Briefly after the one-armed handicap, Creary leaped around the defensive seeker, using his long arms to catch the snitch and earn the victory at 150*-30. DCQC will go on to face Texas State in the Sweet 16.

Florida’s Finest vs. University of Rochester Thestrals

Photo by Nikki Smith

Written by Michael Pascutoi

In a matchup defined by scrappy beater play and repeated stoppages of play, Florida’s Finest rode the strong play of its veterans to a 100 -90* victory over the University of Rochester.

Rochester moved out to a quick 30-10 lead on the back of keeper Basem Ashkar before the teams settled into a default mode of sustained, controlled offensive possessions. Rochester’s double-male beater set pressured Florida’s Finest heavily on both sides of the pitch, limiting opportunities for Florida’s Finest to take advantage of its transition attack and endurance. While Finest was limited in scoring due to the dominance of Rochester’s beaters, Rochester lost several opportunities to score from dropped passes and mental errors.

The game turned a corner during snitch on pitch, with both sides throwing all of their energy into stopping the opposing seeker. Florida’s Finest found an offensive rhythm close to snitch on pitch, rounding off three straight goals by taking advantage of mistakes from a tiring Rochester squad and strong offensive possessioning. A red card on Rochester beater Perry Wang ultimately swung the game in favor of Finest, but beater Steven Belitzky managed to hold off the experienced Florida’s Finest lineup of curtis Taylor and Sean Pagaoda and bring Rochester back within snitch range. With Finest scoring soon after to bring the score to 10-6, Rochester seeker Sean Benjamin misread the score and pulled the snitch, ultimately costing Rochester the game as the pull couldn’t make up the quaffle score deficit.

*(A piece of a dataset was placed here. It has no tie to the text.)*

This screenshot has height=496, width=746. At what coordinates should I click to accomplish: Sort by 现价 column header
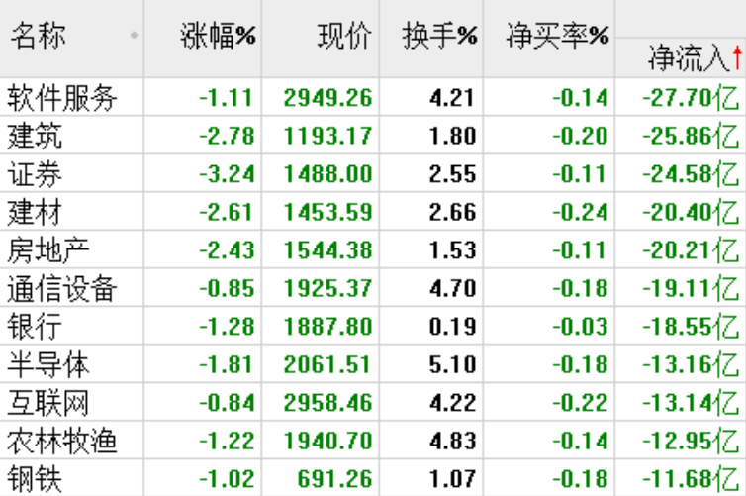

With an early victory under their belt, Florida’s Finest moved on to play Rochester United in the Sweet Sixteen matchup at 11:40.

The Lost Boys vs. Oklahoma State University

Photo by Isabella Gong

Written by Cameron VomBaur

After finishing third in Pool 3, Oklahoma State University took on The Lost Boys, who topped Pool 4, in the Round of 32. The game featured 2016 Team USA teammates Hayden Applebee from Oklahoma State and Amanda “Turtles” Nagy from The Lost Boys.

For nearly six minutes of the game, neither team was able to get points on the board. Bludger control constantly switched between the teams, with neither side holding it for longer than a minute before losing it again. Despite all of the chaos in the beater game, both defenses managed to force stops and turnovers.

However, after their initial offensive struggles, The Lost Boys found their rhythm in the middle of the game. Despite bludger control still being exchanged regularly, Oklahoma State’s chaser defense began to crack in no-bludger situations, as goals from Justin Fernandez, Duran Allison, and Alex Richardson brought the score to 40-0 at the 12-minute mark. An alley-oop to Jenna Eslocker brought Oklahoma State back to the edge of range, 40-10, before a Tye Rush fast break again lifted The Lost Boys out of range, 50-10.

Photo by Isabella Gong
Photo by Isabella Gong

As the game progressed, control stayed with The Lost Boys more often. Nagy and Kelsey Allen in particular were expertly throwing bludgers back and making quick beats on unsuspecting beaters from Oklahoma State to keep two bludgers in The Lost Boys’ hands. When no-bludger opportunities arose for the Cowboys, Richardson and Justin Bogart were there to make tackles at the top of the offense, and Allison’s lanky arms at keeper knocked the quaffle out of the air on numerous occasions.

While the goals didn’t come easily for Oklahoma State, its offensive possessions weren’t completely inept. Applebee often managed to close the distance to the hoops before the quaffle would pop loose or a beater from The Lost Boys would swoop in to kill the play, and multiple shots hit the edge of the hoop without going in. If not for a few such unlucky breaks, Oklahoma State may well have been in position to make a SWIM catch to advance to the next round of bracket play.

However, the expert snitch-on-pitch beating of The Lost Boys was able to overwhelm Oklahoma State. The Cowboys had practically no time to stage a comeback, as a diving snitch grab from Justin Fernandez secured the win for the Lost Boys, 80*-10.